===== MATERIAL PROVIDED =====

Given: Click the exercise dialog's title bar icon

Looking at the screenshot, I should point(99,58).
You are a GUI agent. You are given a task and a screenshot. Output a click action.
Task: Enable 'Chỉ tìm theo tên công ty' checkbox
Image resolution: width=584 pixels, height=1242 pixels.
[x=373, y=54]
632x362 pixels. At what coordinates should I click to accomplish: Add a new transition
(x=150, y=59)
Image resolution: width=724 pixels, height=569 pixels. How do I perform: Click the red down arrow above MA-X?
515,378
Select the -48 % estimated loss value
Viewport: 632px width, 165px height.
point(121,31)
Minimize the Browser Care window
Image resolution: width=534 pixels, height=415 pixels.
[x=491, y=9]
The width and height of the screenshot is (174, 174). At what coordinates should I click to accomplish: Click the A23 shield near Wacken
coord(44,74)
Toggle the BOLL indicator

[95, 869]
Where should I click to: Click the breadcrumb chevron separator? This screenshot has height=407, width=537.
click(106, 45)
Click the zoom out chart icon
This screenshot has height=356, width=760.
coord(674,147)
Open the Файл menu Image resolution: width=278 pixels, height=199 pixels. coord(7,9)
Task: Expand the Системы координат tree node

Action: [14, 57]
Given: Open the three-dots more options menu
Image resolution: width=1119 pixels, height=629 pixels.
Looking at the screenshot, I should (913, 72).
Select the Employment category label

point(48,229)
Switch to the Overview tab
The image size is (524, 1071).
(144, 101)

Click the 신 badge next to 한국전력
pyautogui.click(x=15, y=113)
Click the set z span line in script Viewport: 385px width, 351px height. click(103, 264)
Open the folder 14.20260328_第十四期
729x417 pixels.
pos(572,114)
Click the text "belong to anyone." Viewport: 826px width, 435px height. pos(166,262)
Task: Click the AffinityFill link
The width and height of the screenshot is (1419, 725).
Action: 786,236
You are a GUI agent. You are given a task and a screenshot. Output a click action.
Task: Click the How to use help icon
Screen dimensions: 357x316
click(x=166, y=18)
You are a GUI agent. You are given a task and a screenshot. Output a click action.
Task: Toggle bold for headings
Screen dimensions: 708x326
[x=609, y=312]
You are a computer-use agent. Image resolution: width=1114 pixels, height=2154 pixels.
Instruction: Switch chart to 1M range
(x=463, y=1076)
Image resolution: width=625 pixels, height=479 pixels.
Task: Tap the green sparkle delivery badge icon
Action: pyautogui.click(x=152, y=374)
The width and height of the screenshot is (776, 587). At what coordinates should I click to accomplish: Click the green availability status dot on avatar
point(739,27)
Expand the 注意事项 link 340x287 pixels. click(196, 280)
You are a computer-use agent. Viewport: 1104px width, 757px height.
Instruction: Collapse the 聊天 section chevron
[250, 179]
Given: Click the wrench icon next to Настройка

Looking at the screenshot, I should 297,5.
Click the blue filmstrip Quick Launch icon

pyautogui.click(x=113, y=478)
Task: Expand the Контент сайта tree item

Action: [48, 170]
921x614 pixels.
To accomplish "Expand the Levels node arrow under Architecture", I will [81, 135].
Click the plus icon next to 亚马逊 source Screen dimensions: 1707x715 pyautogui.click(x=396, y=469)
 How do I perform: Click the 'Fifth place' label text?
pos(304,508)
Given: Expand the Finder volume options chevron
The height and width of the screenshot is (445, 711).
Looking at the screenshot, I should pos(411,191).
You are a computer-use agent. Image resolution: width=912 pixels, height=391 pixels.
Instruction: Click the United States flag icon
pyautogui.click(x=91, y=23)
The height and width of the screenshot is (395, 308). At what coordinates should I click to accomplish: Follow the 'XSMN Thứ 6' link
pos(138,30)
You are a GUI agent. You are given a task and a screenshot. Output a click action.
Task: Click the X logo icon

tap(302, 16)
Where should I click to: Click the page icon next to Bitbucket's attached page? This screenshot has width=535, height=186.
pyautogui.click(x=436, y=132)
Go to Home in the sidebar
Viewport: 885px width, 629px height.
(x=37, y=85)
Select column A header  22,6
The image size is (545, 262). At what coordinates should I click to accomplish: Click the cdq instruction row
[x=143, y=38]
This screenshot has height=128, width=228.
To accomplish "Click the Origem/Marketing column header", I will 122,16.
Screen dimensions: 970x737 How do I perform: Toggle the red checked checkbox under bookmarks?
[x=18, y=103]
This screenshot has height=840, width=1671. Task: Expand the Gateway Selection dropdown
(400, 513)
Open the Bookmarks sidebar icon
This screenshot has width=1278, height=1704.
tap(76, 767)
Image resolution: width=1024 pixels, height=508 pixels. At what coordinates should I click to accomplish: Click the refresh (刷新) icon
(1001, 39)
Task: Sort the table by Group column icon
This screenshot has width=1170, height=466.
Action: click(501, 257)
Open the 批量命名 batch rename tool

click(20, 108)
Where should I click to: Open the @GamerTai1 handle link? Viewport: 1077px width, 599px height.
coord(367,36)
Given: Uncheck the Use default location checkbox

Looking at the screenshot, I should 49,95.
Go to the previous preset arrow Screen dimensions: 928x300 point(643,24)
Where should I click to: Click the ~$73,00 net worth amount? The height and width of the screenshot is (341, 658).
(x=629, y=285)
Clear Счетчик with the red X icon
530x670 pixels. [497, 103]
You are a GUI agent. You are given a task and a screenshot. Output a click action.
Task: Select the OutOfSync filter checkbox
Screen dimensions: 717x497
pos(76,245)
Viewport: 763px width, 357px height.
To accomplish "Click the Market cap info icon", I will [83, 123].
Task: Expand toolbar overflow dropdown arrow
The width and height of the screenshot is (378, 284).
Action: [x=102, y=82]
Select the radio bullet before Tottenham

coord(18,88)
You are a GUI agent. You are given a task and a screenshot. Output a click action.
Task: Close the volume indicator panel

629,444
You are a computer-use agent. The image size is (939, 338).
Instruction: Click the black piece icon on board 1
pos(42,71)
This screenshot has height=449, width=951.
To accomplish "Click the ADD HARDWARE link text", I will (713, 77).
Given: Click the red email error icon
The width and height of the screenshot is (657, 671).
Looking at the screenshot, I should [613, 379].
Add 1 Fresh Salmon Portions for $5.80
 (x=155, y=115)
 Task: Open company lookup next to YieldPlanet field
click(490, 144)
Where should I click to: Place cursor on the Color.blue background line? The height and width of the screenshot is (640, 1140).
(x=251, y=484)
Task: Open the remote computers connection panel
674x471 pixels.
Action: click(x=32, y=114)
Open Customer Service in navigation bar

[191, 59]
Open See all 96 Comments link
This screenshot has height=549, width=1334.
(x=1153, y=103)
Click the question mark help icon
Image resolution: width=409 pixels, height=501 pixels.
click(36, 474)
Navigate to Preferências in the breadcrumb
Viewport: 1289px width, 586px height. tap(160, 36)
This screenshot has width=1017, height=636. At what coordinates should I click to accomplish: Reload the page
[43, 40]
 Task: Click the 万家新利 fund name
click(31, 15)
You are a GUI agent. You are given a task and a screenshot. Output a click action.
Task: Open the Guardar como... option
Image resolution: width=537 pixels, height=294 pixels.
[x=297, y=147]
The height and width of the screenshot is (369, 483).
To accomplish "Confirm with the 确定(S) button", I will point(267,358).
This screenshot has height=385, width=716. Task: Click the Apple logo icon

=====

> **PROBLEM TO SOLVE**
Whenever a line of the material above contains the string "will", copy that line out.

> **SOLVED PROBLEM**
To accomplish "Expand the Levels node arrow under Architecture", I will [81, 135].
To accomplish "Click the Origem/Marketing column header", I will 122,16.
To accomplish "Click the Market cap info icon", I will [83, 123].
To accomplish "Click the ADD HARDWARE link text", I will (713, 77).
To accomplish "Confirm with the 确定(S) button", I will point(267,358).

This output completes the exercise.